== Instructions to follow ==
Please print the entries below exactly, from the line with "The height and width of the screenshot is (653, 1227)." through the line with "Given: Select the Negotiation Rules tab", including both of those lines and leaving out all others.

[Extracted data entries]
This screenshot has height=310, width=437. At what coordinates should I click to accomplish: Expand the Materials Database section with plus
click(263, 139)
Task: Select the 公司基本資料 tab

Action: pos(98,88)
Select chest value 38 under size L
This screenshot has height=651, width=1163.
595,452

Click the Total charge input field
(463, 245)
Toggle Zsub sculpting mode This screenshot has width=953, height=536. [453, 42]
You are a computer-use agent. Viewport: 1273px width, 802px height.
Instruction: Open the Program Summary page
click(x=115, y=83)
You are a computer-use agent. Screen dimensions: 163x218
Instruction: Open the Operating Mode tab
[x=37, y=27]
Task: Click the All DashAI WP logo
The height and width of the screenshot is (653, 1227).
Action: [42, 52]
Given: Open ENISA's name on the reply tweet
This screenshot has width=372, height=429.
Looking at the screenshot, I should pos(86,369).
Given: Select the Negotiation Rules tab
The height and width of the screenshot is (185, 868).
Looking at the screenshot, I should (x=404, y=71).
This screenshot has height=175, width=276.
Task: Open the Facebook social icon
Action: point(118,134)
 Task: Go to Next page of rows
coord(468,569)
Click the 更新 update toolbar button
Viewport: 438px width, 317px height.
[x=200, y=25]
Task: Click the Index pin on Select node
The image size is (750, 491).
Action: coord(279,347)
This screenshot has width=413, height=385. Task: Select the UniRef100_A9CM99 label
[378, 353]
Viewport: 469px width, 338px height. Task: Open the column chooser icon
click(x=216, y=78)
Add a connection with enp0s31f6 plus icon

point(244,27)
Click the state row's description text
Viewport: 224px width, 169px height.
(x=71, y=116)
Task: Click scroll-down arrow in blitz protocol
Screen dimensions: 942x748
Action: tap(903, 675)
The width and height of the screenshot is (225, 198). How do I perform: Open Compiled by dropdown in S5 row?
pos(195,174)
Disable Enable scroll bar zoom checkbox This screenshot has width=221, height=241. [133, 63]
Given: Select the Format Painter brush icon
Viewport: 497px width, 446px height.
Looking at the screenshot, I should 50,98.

== Completed task ==
The height and width of the screenshot is (653, 1227).
Action: [42, 52]
Given: Open ENISA's name on the reply tweet
This screenshot has width=372, height=429.
Looking at the screenshot, I should pos(86,369).
Given: Select the Negotiation Rules tab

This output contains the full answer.